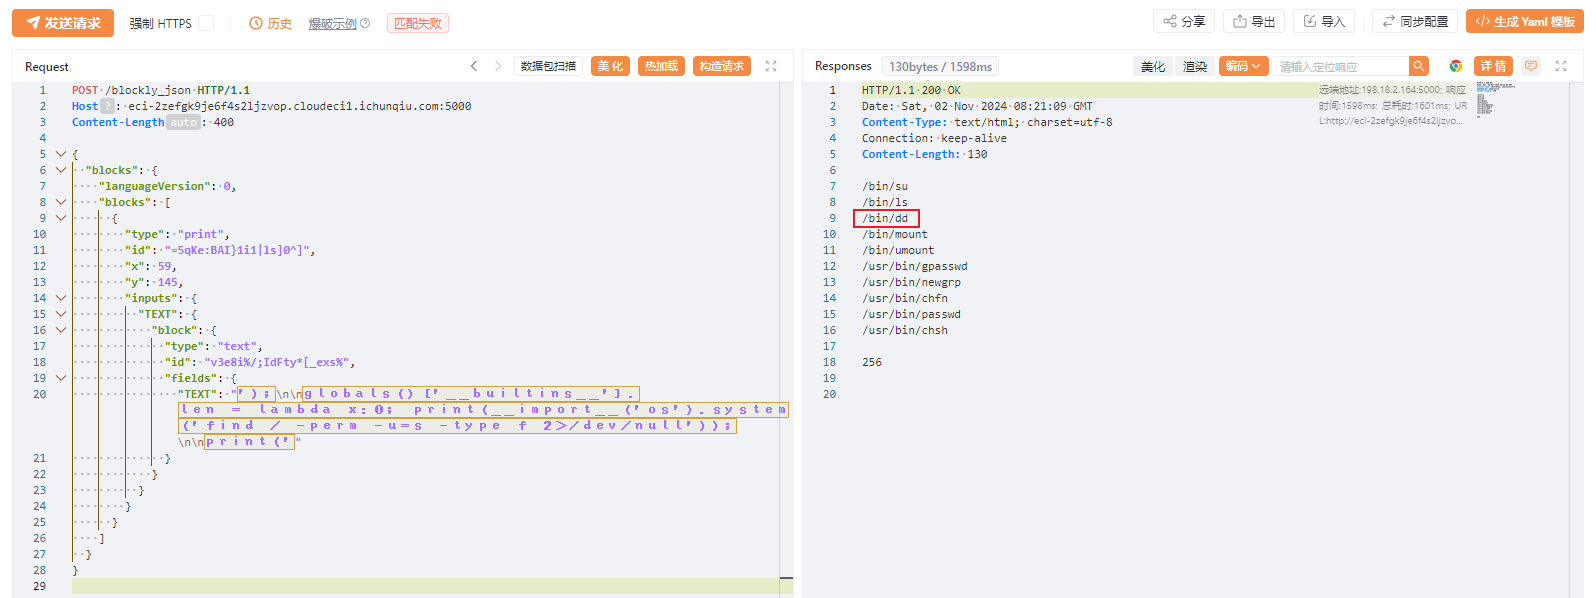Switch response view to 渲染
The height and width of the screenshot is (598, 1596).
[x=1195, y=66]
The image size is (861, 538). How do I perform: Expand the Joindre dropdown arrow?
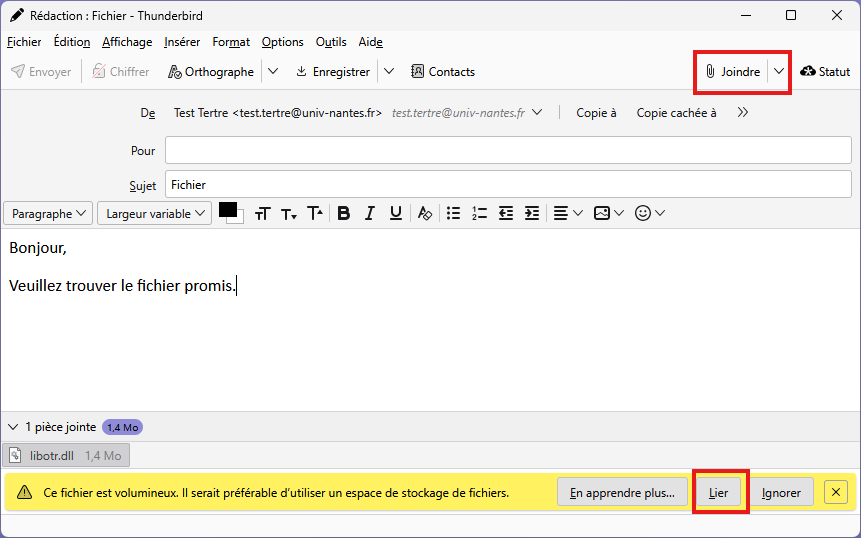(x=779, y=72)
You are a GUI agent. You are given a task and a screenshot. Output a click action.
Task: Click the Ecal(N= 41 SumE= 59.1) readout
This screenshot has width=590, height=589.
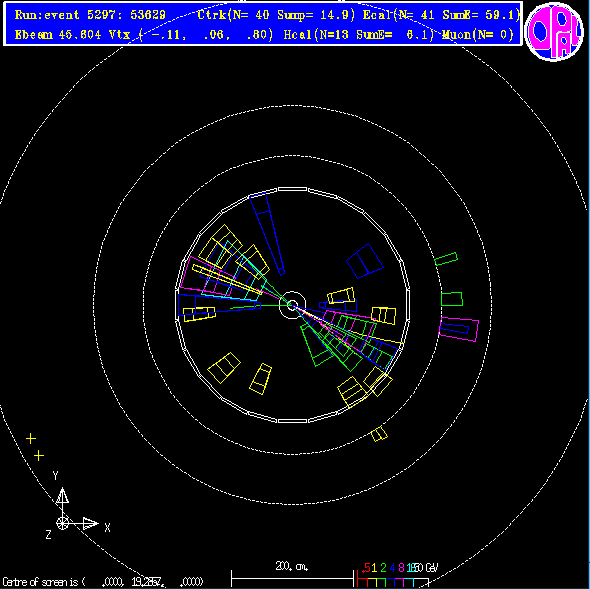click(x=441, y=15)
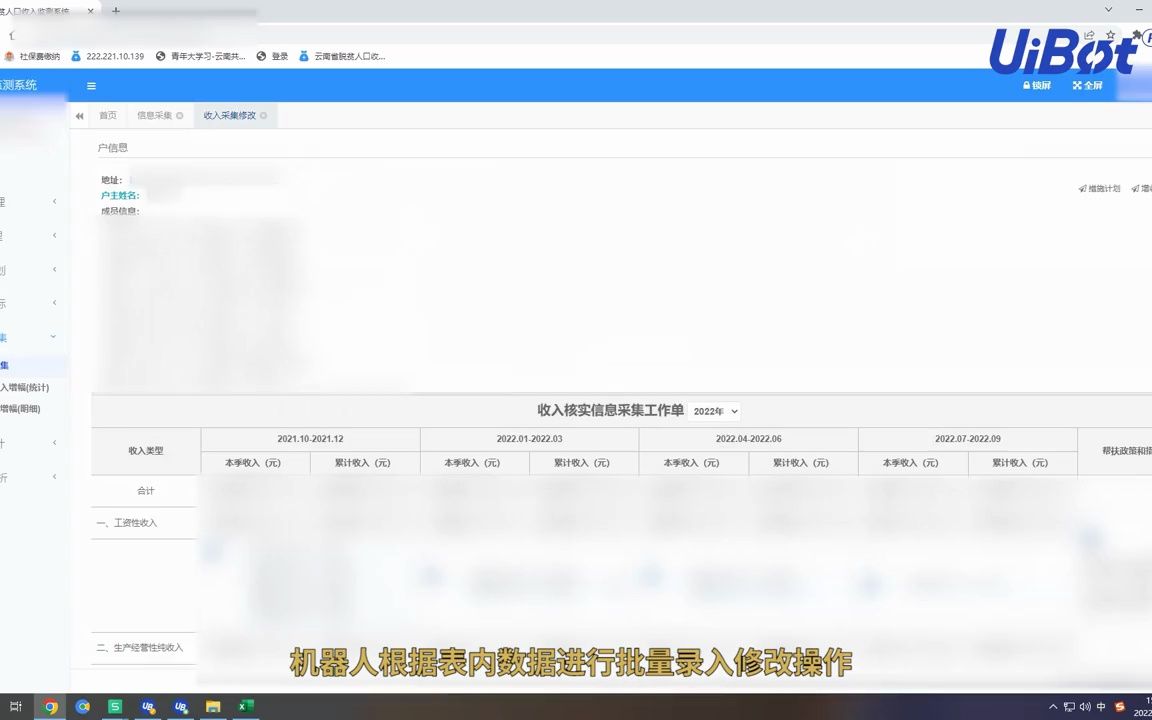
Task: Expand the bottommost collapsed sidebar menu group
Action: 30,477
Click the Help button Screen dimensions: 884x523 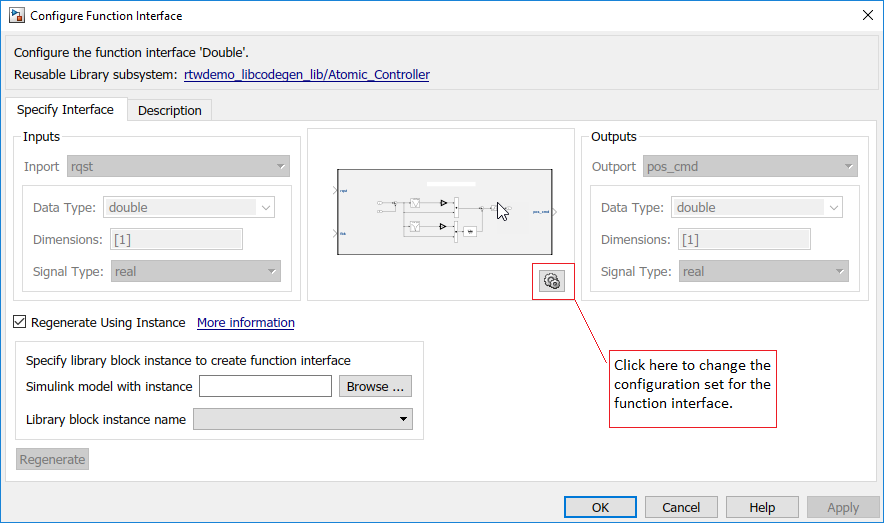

^^^^^^^^

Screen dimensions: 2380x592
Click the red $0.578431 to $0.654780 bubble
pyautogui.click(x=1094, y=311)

^^^^^^^^

→ **Work request**
Your copy should hold the lines from the one with "The image size" up to and including the one with "Click the Help", exactly as in the data above, and no pictures.

→ **Your response**
The image size is (861, 538). How do I perform: Expand the Joindre dropdown arrow?
(x=779, y=72)
You are a GUI agent. You are given a task and a screenshot. Output a click action.
Task: Click the Ecal(N= 41 SumE= 59.1) readout
This screenshot has width=590, height=589.
click(x=441, y=15)
Task: Expand the bottommost collapsed sidebar menu group
Action: 30,477
Click the Help button Screen dimensions: 884x523 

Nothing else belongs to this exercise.